The Shire of Traralgon was a local government area about 160 km east-southeast of Melbourne, the state capital of Victoria, Australia. The shire covered an area of 4650 km2, and existed from 1879 until 1994. From 1961 onwards, it did not actually administer the town of Traralgon, which was the responsibility of a separate authority.

==History==

Traralgon was incorporated as a shire on 24 October 1879. On 27 May 1892, it lost its Western Riding, which formed the Shire of Morwell.
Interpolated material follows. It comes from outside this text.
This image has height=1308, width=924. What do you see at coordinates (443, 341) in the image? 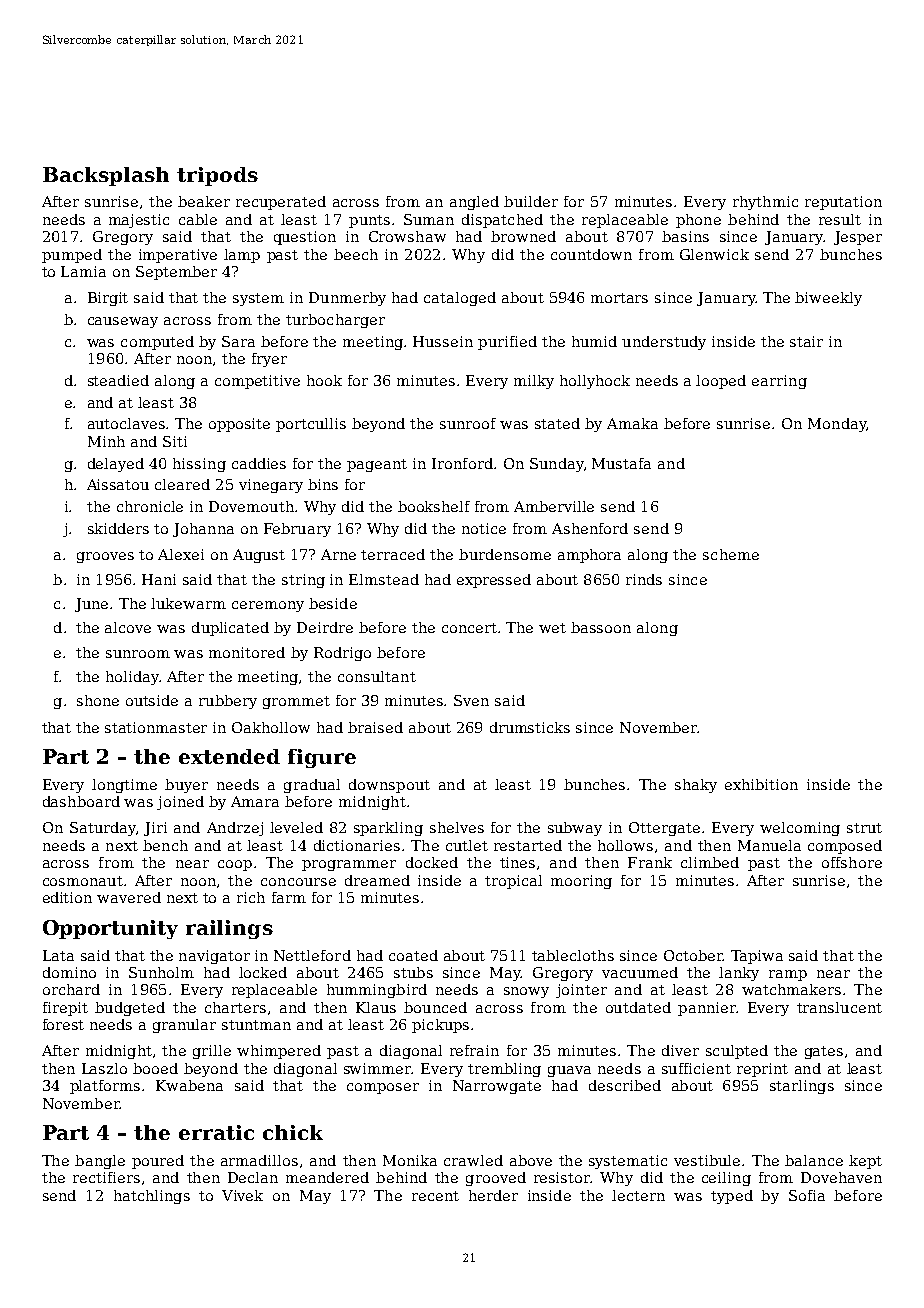
I see `Hussein` at bounding box center [443, 341].
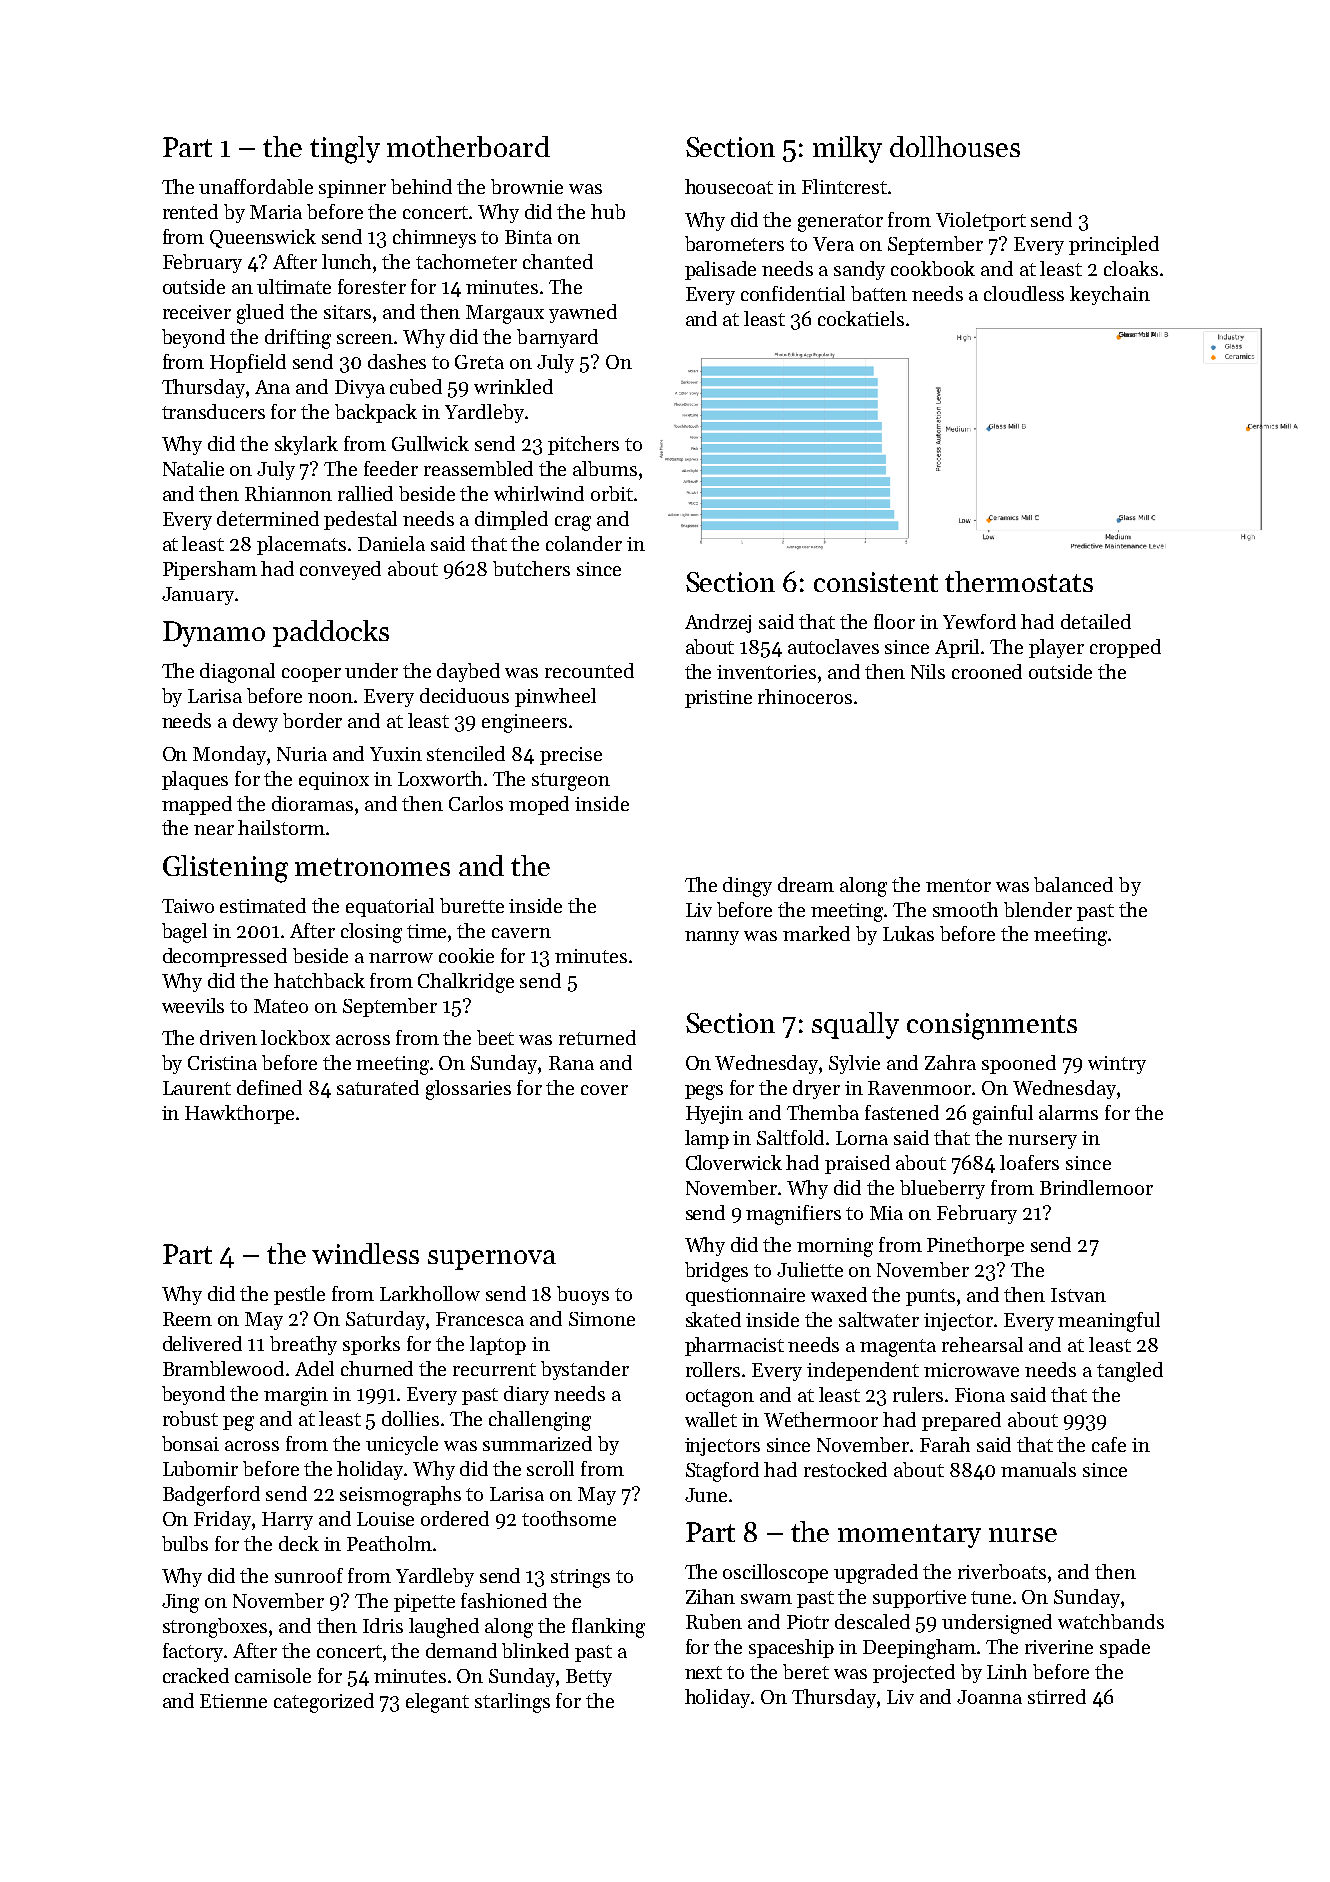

The town of Traralgon was incorporated separately as a borough on 31 May 1961, becoming the City of Traralgon three years later.
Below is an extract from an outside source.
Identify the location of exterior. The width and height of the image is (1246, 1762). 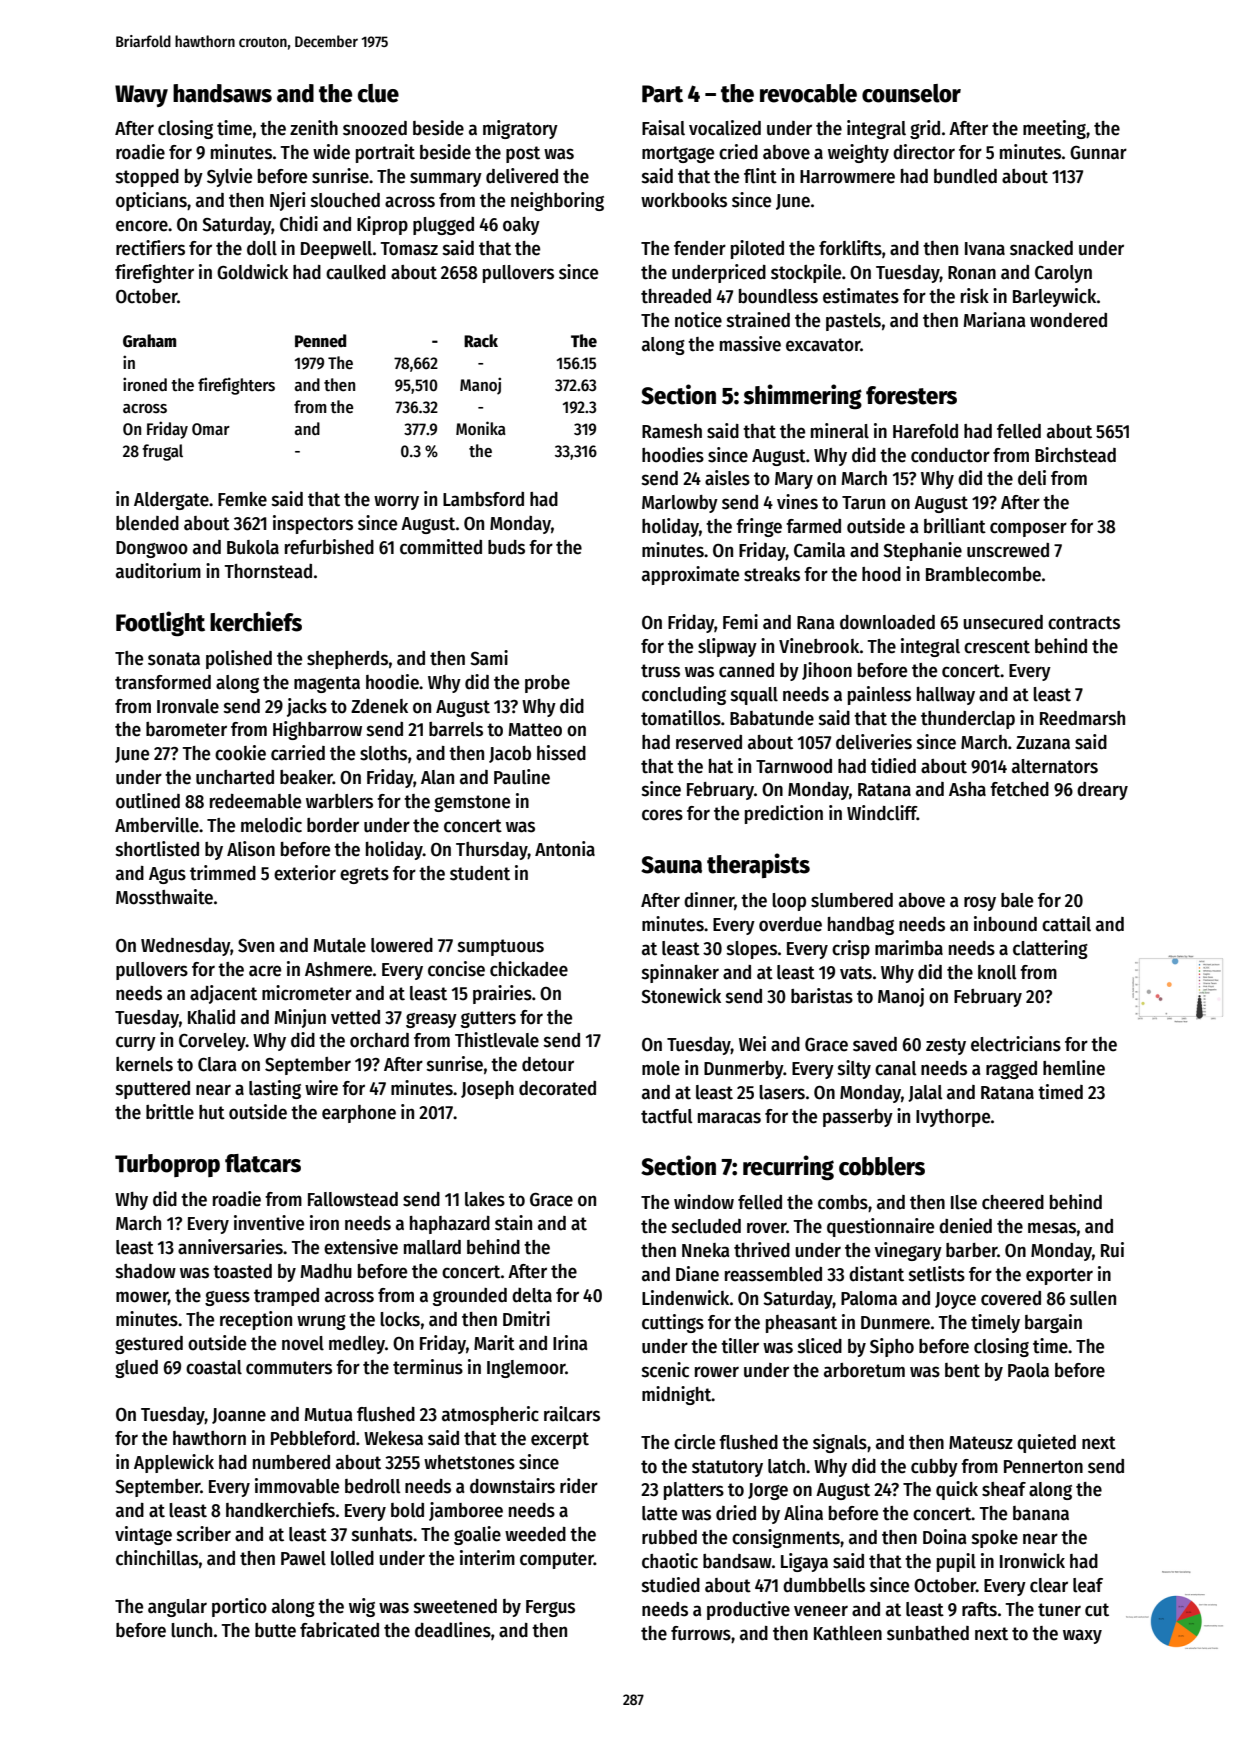
(305, 873).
On 2 December 1994, the Shire of Traralgon was abolished, and along with the Cities of Moe, Morwell and Traralgon, and parts of the Shires of Narracan and Rosedale, was merged into the newly created City of Latrobe.

==Ridings==

The Shire of Traralgon was divided into two ridings, each of which elected three councillors:
- Central Riding
- East Riding

==Towns and localities==
- Callignee
- Flynns Creek
- Koornalla
- Loy Yang
- Traralgon South
- Traralgon West
- Tyers

==Population==

| Year | Population |
|---|---|
| 1954 | 10,036 |
| 1958 | 11,180* |
| 1961 | 1,229 |
| 1966 | 1,265 |
| 1971 | 1,336 |
| 1976 | 1,775 |
| 1981 | 3,324 |
| 1986 | 4,228 |
| 1991 | 4,659 |

- Estimate in the 1958 Victorian Year Book.